In Concrete Genie, the world is truly your canvas, with every wall in the otherwise grey and drag city functioning as an open space for you to place your art. Your main character, Ash, interacts with walls with his magic brush and paints pictures using themed stamps and templates to create moving 2D tableaus. Placing a waterfall on the wall creates a small pool at the bottom of the wall, the sun lights up various other placed objects, and flowers look super pretty.

There is no limit to what you can create – or at least not one the developers have hit yet.

The initial theme Pixelopus showed us, Landscape, focused primarily on the flora and environment that would make up a landscape painting. They confirmed that there are more themes and objects that can be found and unlocked as the player progresses through the game, allowing budding artists to mix and match themes and objects. The themes gets more varied and tonally darker as Ash collects them, reflecting his emotional state in the story.
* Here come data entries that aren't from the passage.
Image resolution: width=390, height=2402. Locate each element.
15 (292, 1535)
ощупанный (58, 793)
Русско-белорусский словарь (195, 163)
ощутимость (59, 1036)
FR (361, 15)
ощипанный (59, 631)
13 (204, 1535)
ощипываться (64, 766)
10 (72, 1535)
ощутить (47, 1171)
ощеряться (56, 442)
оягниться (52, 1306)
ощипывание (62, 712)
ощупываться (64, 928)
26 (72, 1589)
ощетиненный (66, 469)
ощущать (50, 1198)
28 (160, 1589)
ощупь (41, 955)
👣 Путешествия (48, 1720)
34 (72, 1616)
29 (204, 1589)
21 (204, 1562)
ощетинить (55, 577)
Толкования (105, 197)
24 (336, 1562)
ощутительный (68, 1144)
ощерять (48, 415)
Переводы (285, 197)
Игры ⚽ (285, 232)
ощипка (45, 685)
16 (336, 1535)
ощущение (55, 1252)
Environments are not the focus of Ash’s paintings, however, as he also has the ability to give life to creatures. Ash creates creatures to solve puzzles in the game, but they represent his friends at a time where he faces constant bullying. How you draw the creatures (big, small, bipedal, quadraped) affects how they move and their personalities. Even the color you choose when you bring them to life determines how they behave, as well as their elemental affinities for puzzle solving.

Creatures interact with each other and the environment, depending on their personalities. Pixelopus remarked that, when making the trailer for the game, certain creatures unexpectedly photobombed their perfect shots because their AI allowed for that behavior.
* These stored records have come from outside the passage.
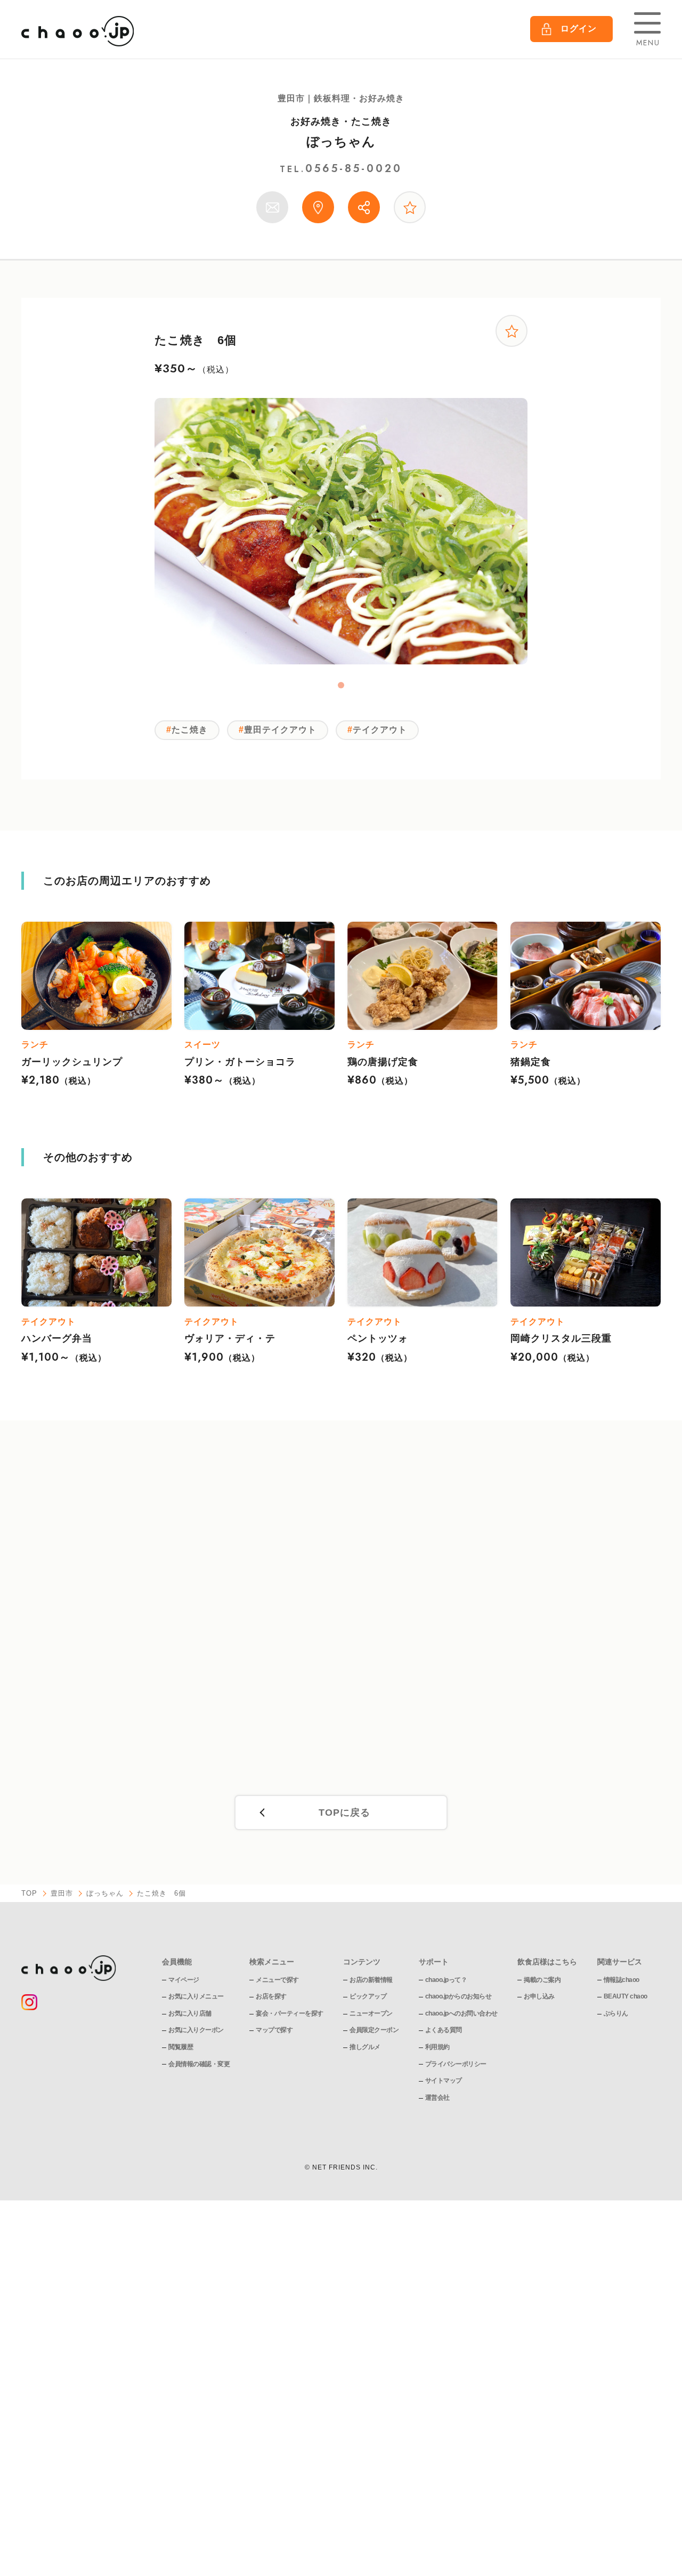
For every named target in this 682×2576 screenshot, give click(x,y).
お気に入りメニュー (196, 1996)
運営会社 (437, 2097)
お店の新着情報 (371, 1980)
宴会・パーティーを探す (289, 2013)
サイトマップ (443, 2080)
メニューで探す (277, 1980)
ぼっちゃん (341, 141)
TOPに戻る (344, 1812)
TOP (29, 1893)
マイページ (183, 1980)
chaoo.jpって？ (446, 1980)
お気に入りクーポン (196, 2030)
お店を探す (271, 1996)
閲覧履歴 (180, 2047)
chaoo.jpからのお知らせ (458, 1996)
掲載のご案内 (542, 1980)
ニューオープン (371, 2013)
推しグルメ (365, 2047)
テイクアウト (380, 729)
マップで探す (274, 2030)
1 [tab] (341, 685)
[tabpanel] (341, 531)
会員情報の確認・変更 (199, 2064)
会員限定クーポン (374, 2030)
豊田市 (62, 1893)
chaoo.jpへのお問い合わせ (461, 2013)
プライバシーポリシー (455, 2064)
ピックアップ (368, 1996)
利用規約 (437, 2047)
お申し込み (539, 1996)
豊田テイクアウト (280, 729)
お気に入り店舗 (190, 2013)
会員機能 (177, 1961)
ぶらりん (616, 2013)
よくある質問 (443, 2030)
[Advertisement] (341, 1614)
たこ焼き (190, 729)
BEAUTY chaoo (625, 1996)
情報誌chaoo (621, 1980)
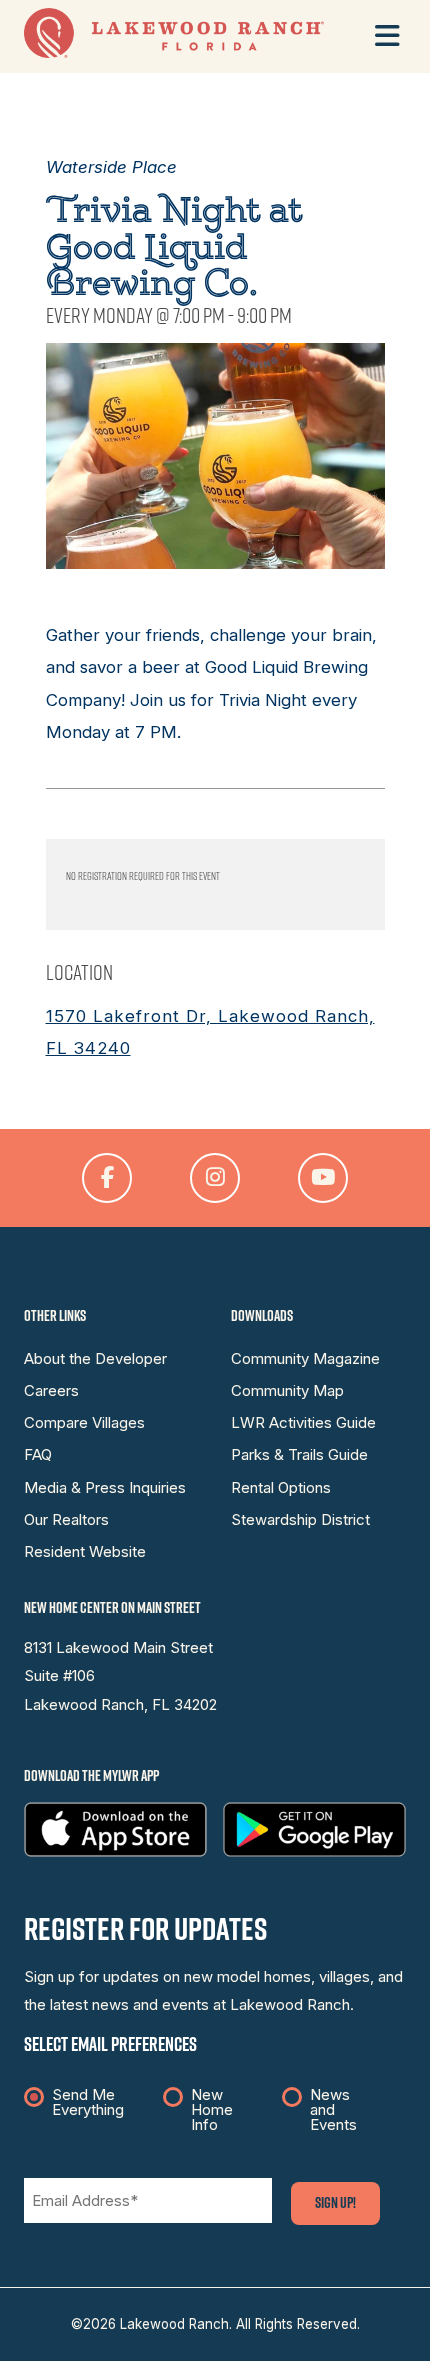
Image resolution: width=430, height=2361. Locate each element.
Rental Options (281, 1488)
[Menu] (387, 36)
The creatures and other parts of the 2D art are still affected by physics, something Pixelopus told us was aided by sister studio Media Molecule after seeing their game. The Dreams developer lended some of their internal physics tech to Pixelopus, which results in an extremely cool look and feel to the paintings.

While they weren’t shown, the developer explained that the paintings are affected by Ash’s bullies in the city, something hinted at by the game’s first trailer. The bullies also affect the various ways the creatures behave, indicating that the friend you spent so long on creating and growing might be in danger if left alone.

Concrete Genie is built on the Unreal Engine and looks completely unlike any other Unreal game out there. The paintings you can make burst with a creativity that is completely unexpected when you first look at the blank canvases around you in a dark city square. I am very eager to get my hands on it.

Concrete Genie is scheduled for 2018 exclusively on the PlayStation 4.